== Records for the task ==
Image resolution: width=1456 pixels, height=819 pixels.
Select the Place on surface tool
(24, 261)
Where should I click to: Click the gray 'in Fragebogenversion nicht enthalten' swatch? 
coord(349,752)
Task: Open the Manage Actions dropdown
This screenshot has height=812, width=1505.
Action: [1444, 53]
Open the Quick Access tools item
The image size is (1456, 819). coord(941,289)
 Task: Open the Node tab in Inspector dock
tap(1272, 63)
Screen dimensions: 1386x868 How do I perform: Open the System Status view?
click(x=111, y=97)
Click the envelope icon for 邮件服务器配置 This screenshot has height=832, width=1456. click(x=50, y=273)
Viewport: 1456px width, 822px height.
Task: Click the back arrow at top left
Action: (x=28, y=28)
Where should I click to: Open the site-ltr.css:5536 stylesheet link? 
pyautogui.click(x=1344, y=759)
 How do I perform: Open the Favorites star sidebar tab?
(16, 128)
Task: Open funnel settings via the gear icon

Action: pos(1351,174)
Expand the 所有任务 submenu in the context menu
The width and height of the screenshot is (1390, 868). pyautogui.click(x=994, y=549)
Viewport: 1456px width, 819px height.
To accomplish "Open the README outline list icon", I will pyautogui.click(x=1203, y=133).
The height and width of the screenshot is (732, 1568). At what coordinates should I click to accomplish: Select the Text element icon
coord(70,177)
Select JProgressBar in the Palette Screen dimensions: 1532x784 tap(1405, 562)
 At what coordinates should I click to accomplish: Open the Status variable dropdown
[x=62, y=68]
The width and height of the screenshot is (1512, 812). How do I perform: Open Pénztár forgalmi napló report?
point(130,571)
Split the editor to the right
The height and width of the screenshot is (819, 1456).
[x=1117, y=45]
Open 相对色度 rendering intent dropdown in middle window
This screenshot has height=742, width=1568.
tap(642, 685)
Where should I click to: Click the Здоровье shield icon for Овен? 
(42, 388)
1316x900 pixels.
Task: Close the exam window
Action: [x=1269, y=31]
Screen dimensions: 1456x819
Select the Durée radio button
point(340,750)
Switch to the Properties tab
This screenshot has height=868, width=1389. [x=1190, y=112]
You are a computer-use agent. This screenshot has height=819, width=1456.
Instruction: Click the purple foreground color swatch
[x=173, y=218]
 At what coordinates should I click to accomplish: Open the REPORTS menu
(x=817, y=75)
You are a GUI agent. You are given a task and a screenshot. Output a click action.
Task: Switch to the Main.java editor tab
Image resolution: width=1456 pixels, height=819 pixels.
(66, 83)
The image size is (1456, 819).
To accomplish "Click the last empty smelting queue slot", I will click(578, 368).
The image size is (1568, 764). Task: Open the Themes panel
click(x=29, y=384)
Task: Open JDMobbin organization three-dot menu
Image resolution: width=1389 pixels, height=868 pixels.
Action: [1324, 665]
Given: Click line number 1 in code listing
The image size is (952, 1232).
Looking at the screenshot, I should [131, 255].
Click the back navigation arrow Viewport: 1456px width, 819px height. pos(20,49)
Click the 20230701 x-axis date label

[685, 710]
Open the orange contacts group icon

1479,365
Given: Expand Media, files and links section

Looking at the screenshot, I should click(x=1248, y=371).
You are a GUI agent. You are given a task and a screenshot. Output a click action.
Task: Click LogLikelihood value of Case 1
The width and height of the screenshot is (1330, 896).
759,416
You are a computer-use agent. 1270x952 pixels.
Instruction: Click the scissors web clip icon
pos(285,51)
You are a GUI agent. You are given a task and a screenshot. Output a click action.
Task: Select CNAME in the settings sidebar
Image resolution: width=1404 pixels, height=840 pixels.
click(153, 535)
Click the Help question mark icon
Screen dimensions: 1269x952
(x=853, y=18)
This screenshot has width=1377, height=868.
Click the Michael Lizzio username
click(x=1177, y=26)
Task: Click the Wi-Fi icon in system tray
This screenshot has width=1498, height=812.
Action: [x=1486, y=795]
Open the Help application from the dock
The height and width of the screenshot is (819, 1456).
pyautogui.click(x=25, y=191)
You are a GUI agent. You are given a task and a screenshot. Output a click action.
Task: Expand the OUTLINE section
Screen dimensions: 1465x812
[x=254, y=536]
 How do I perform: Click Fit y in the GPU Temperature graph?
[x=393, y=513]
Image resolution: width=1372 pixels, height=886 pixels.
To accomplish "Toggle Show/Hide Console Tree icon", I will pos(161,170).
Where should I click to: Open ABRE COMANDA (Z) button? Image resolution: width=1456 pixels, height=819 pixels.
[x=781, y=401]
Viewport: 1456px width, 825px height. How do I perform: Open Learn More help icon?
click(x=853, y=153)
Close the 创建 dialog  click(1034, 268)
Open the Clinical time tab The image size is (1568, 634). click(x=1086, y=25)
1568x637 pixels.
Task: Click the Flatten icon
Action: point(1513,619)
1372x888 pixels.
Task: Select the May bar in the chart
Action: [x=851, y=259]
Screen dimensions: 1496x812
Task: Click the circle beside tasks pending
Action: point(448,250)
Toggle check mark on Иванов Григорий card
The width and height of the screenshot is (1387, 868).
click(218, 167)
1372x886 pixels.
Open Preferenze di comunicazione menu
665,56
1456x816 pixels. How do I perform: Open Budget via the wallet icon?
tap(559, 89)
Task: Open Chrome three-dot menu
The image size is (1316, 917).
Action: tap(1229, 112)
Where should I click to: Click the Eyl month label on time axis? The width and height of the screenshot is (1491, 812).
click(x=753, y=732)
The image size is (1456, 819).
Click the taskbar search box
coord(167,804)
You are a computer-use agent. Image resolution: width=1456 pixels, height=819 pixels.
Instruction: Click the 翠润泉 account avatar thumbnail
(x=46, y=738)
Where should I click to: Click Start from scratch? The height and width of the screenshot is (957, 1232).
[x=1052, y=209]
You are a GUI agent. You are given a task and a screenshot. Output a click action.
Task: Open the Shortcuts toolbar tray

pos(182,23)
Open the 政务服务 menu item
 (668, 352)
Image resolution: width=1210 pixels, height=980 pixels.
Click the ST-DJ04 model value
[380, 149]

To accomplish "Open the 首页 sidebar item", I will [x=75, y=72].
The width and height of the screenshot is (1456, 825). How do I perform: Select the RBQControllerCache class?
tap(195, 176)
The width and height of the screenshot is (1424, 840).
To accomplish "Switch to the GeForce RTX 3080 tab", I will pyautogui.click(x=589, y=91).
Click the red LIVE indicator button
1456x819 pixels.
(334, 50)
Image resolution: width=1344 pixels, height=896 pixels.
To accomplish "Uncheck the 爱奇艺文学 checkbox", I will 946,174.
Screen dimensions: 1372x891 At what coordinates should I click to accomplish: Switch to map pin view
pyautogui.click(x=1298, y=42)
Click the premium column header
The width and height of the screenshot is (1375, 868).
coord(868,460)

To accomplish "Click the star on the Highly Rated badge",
===
◆ What to do ◆
Could you print all of the data above once more, unaltered?

◆ Finished task ◆
Image resolution: width=1456 pixels, height=819 pixels.
Select the Place on surface tool
(24, 261)
Where should I click to: Click the gray 'in Fragebogenversion nicht enthalten' swatch? 
coord(349,752)
Task: Open the Manage Actions dropdown
This screenshot has height=812, width=1505.
Action: [1444, 53]
Open the Quick Access tools item
The image size is (1456, 819). coord(941,289)
 Task: Open the Node tab in Inspector dock
tap(1272, 63)
Screen dimensions: 1386x868 How do I perform: Open the System Status view?
click(x=111, y=97)
Click the envelope icon for 邮件服务器配置 This screenshot has height=832, width=1456. click(x=50, y=273)
Viewport: 1456px width, 822px height.
Task: Click the back arrow at top left
Action: (x=28, y=28)
Where should I click to: Open the site-ltr.css:5536 stylesheet link? 
pyautogui.click(x=1344, y=759)
 How do I perform: Open the Favorites star sidebar tab?
(16, 128)
Task: Open funnel settings via the gear icon

Action: pos(1351,174)
Expand the 所有任务 submenu in the context menu
The width and height of the screenshot is (1390, 868). pyautogui.click(x=994, y=549)
Viewport: 1456px width, 819px height.
To accomplish "Open the README outline list icon", I will pyautogui.click(x=1203, y=133).
The height and width of the screenshot is (732, 1568). At what coordinates should I click to accomplish: Select the Text element icon
coord(70,177)
Select JProgressBar in the Palette Screen dimensions: 1532x784 tap(1405, 562)
 At what coordinates should I click to accomplish: Open the Status variable dropdown
[x=62, y=68]
The width and height of the screenshot is (1512, 812). How do I perform: Open Pénztár forgalmi napló report?
point(130,571)
Split the editor to the right
The height and width of the screenshot is (819, 1456).
[x=1117, y=45]
Open 相对色度 rendering intent dropdown in middle window
This screenshot has height=742, width=1568.
tap(642, 685)
Where should I click to: Click the Здоровье shield icon for Овен? 
(42, 388)
1316x900 pixels.
Task: Close the exam window
Action: [x=1269, y=31]
Screen dimensions: 1456x819
Select the Durée radio button
point(340,750)
Switch to the Properties tab
This screenshot has height=868, width=1389. [x=1190, y=112]
You are a computer-use agent. This screenshot has height=819, width=1456.
Instruction: Click the purple foreground color swatch
[x=173, y=218]
 At what coordinates should I click to accomplish: Open the REPORTS menu
(x=817, y=75)
You are a GUI agent. You are given a task and a screenshot. Output a click action.
Task: Switch to the Main.java editor tab
Image resolution: width=1456 pixels, height=819 pixels.
(66, 83)
The image size is (1456, 819).
To accomplish "Click the last empty smelting queue slot", I will click(578, 368).
The image size is (1568, 764). Task: Open the Themes panel
click(x=29, y=384)
Task: Open JDMobbin organization three-dot menu
Image resolution: width=1389 pixels, height=868 pixels.
Action: [1324, 665]
Given: Click line number 1 in code listing
The image size is (952, 1232).
Looking at the screenshot, I should [131, 255].
Click the back navigation arrow Viewport: 1456px width, 819px height. pos(20,49)
Click the 20230701 x-axis date label

[685, 710]
Open the orange contacts group icon

1479,365
Given: Expand Media, files and links section

Looking at the screenshot, I should click(x=1248, y=371).
You are a GUI agent. You are given a task and a screenshot. Output a click action.
Task: Click LogLikelihood value of Case 1
The width and height of the screenshot is (1330, 896).
759,416
You are a computer-use agent. 1270x952 pixels.
Instruction: Click the scissors web clip icon
pos(285,51)
You are a GUI agent. You are given a task and a screenshot. Output a click action.
Task: Select CNAME in the settings sidebar
Image resolution: width=1404 pixels, height=840 pixels.
click(153, 535)
Click the Help question mark icon
Screen dimensions: 1269x952
(x=853, y=18)
This screenshot has width=1377, height=868.
Click the Michael Lizzio username
click(x=1177, y=26)
Task: Click the Wi-Fi icon in system tray
This screenshot has width=1498, height=812.
Action: [x=1486, y=795]
Open the Help application from the dock
The height and width of the screenshot is (819, 1456).
pyautogui.click(x=25, y=191)
You are a GUI agent. You are given a task and a screenshot. Output a click action.
Task: Expand the OUTLINE section
Screen dimensions: 1465x812
[x=254, y=536]
 How do I perform: Click Fit y in the GPU Temperature graph?
[x=393, y=513]
Image resolution: width=1372 pixels, height=886 pixels.
To accomplish "Toggle Show/Hide Console Tree icon", I will pos(161,170).
Where should I click to: Open ABRE COMANDA (Z) button? Image resolution: width=1456 pixels, height=819 pixels.
[x=781, y=401]
Viewport: 1456px width, 825px height. How do I perform: Open Learn More help icon?
click(x=853, y=153)
Close the 创建 dialog  click(1034, 268)
Open the Clinical time tab The image size is (1568, 634). click(x=1086, y=25)
1568x637 pixels.
Task: Click the Flatten icon
Action: point(1513,619)
1372x888 pixels.
Task: Select the May bar in the chart
Action: [x=851, y=259]
Screen dimensions: 1496x812
Task: Click the circle beside tasks pending
Action: point(448,250)
Toggle check mark on Иванов Григорий card
The width and height of the screenshot is (1387, 868).
click(218, 167)
1372x886 pixels.
Open Preferenze di comunicazione menu
665,56
1456x816 pixels. How do I perform: Open Budget via the wallet icon?
tap(559, 89)
Task: Open Chrome three-dot menu
The image size is (1316, 917).
Action: tap(1229, 112)
Where should I click to: Click the Eyl month label on time axis? The width and height of the screenshot is (1491, 812).
click(x=753, y=732)
The image size is (1456, 819).
Click the taskbar search box
coord(167,804)
You are a computer-use agent. Image resolution: width=1456 pixels, height=819 pixels.
Instruction: Click the 翠润泉 account avatar thumbnail
(x=46, y=738)
Where should I click to: Click Start from scratch? The height and width of the screenshot is (957, 1232).
[x=1052, y=209]
You are a GUI agent. You are given a task and a screenshot. Output a click action.
Task: Open the Shortcuts toolbar tray

pos(182,23)
Open the 政务服务 menu item
 (668, 352)
Image resolution: width=1210 pixels, height=980 pixels.
Click the ST-DJ04 model value
[380, 149]

To accomplish "Open the 首页 sidebar item", I will [x=75, y=72].
The width and height of the screenshot is (1456, 825). How do I perform: Select the RBQControllerCache class?
tap(195, 176)
The width and height of the screenshot is (1424, 840).
To accomplish "Switch to the GeForce RTX 3080 tab", I will pyautogui.click(x=589, y=91).
Click the red LIVE indicator button
1456x819 pixels.
(334, 50)
Image resolution: width=1344 pixels, height=896 pixels.
To accomplish "Uncheck the 爱奇艺文学 checkbox", I will 946,174.
Screen dimensions: 1372x891 At what coordinates should I click to accomplish: Switch to map pin view
pyautogui.click(x=1298, y=42)
Click the premium column header
The width and height of the screenshot is (1375, 868).
coord(868,460)

To accomplish "Click the star on the Highly Rated badge",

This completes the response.